● **Source document**:

▽

Reading data from file using load()

You need to use the load() method to read the JSON formatted stream and convert it into a Python object. JSON formatted stream is returned by the Python built-in open() method. For more information about the file operations, we recommend the Working with Files in Python article.

#!/usr/bin/env python3

import json
import pathlib

BASE_DIR = pathlib.Path(__file__).parent.resolve()
FILES_DIR = f"{BASE_DIR}/files"

python_data = None

with open(f"{FILES_DIR}/json_data.json", "r") as file_stream:
    python_data = json.load(file_stream)
 
print(f'Python data: {python_data}')

Here’s an execution output:

5. Processing JSON in Python - Reading JSON data from file using load

Reading data from file using loads()

You need to use the loads() method to read the JSON formatted string and convert it into a Python object. JSON formatted string can be obtained from the file using the Python built-in open() method. For more information about the file operations, we recommend the Working with Files in Python article.

#!/usr/bin/env python3

import json
import pathlib

BASE_DIR = pathlib.Path(__file__).parent.resolve()
FILES_DIR = f"{BASE_DIR}/files"

python_data = None

with open(f"{FILES_DIR}/json_data.json", "r") as file_stream:
    python_data = json.load(file_stream)
 
print(f'Python data: {python_data}')

Here’s an execution output:

6. Processing JSON in Python - Reading JSON data from file using loads

Writing JSON data into file in Python

Depending on the JSON data type (JSON formatted string or JSON formatted stream), there’re two methods available in Python json module to handle the write operation:

  • dump() – converts Python object as a JSON formatted stream (usually used to save data straight to the file)
  • dumps() – converts Python object as a JSON formatted string (produces a Python string object which can be written to the file)

Writing data into file using dump()

To write the JSON formatted stream to a file, you need to use the json.dump() method in combination with the Python built-in open() method. For more information about the file operations, we recommend the Working with Files in Python article.

#!/usr/bin/env python3

import json
import pathlib

BASE_DIR = pathlib.Path(__file__).parent.resolve()
FILES_DIR = f"{BASE_DIR}/files"

python_data = {
    "user": {
        "name": " kamil",
        "age": 43,
        "Place": "Ethiopia",
        "gender": "male"
    }
}

with open(f"{FILES_DIR}/json_data.json", "w") as file_stream:
    json.dump(python_data, file_stream)

△

● **Required work**: Set down, word for word, the stretch of the Python JSON text above from "Depending on the" through "written to the file)".

● **Raw data**:
▽

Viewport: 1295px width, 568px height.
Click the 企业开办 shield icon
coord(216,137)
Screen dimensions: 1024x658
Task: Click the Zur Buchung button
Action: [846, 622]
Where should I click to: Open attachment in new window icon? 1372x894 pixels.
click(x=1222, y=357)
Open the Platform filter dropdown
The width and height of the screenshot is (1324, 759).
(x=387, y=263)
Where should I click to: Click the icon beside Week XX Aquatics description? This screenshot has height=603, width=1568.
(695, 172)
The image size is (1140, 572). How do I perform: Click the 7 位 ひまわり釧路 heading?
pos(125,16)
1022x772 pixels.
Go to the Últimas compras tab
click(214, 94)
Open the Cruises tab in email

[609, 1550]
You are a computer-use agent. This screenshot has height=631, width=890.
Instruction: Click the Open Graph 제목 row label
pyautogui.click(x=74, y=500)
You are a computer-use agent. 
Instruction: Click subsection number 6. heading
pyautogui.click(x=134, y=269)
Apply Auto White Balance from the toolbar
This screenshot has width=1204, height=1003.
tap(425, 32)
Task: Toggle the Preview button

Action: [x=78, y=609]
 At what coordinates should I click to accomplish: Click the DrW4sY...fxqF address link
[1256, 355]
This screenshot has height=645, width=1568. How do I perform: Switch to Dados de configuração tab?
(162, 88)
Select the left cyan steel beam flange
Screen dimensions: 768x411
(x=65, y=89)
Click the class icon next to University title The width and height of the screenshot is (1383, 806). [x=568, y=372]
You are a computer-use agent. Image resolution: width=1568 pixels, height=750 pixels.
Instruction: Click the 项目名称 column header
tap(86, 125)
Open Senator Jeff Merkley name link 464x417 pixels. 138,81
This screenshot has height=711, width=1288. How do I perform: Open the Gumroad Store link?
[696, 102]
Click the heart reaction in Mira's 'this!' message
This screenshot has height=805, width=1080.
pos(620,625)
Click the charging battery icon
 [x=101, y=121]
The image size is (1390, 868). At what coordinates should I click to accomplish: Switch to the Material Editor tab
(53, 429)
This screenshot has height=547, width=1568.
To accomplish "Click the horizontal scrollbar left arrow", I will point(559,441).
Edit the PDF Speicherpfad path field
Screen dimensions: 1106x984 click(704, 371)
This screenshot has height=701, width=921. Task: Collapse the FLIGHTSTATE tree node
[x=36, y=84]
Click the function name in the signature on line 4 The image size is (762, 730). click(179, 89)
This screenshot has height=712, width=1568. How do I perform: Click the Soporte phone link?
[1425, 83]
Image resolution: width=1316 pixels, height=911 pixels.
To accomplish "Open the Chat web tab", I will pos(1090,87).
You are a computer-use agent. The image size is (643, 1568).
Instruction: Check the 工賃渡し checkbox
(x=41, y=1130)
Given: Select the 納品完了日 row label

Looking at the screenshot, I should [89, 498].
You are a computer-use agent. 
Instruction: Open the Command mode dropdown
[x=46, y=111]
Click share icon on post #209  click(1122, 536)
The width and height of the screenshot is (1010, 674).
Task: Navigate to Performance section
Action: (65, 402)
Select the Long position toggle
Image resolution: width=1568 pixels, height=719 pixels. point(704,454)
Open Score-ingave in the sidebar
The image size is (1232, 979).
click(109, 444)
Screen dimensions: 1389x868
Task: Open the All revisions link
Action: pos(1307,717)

△

● **The response**:
Depending on the JSON data type (JSON formatted string or JSON formatted stream), there’re two methods available in Python json module to handle the write operation:

  • dump() – converts Python object as a JSON formatted stream (usually used to save data straight to the file)
  • dumps() – converts Python object as a JSON formatted string (produces a Python string object which can be written to the file)